* Work instructions *
Give as a numbered list the entries starting with the line containing "Screen dimensions: 1024x595" and going on through the end of the entries, omitting blank lines.

[Element and text location data]
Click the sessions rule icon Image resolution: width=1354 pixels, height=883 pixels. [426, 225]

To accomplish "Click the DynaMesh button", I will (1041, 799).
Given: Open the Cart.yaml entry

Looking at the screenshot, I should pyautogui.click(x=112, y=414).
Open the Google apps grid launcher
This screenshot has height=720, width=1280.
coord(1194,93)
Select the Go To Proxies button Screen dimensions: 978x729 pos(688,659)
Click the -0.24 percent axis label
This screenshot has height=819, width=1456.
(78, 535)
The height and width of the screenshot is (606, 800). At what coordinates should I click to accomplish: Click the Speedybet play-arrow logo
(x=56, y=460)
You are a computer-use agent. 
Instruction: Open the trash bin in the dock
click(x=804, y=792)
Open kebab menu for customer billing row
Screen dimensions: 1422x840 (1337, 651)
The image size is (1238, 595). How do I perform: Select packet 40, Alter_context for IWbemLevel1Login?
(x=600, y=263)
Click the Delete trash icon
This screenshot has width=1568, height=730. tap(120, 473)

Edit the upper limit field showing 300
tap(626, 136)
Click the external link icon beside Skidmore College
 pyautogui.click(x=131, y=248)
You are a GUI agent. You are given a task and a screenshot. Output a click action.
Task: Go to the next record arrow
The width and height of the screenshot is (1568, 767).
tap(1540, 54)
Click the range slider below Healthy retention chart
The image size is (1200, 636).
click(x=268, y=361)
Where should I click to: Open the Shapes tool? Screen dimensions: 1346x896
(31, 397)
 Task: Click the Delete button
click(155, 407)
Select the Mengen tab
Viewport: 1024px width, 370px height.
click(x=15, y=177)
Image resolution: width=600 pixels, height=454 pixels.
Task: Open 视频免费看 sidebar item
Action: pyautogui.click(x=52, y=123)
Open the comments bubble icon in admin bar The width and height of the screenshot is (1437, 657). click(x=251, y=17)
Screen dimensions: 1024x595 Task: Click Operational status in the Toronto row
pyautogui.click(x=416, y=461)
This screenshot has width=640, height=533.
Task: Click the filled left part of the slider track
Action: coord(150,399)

* Expected answer *
1. Screen dimensions: 1024x595 Task: Click Operational status in the Toronto row
2. pyautogui.click(x=416, y=461)
3. This screenshot has width=640, height=533.
4. Task: Click the filled left part of the slider track
5. Action: coord(150,399)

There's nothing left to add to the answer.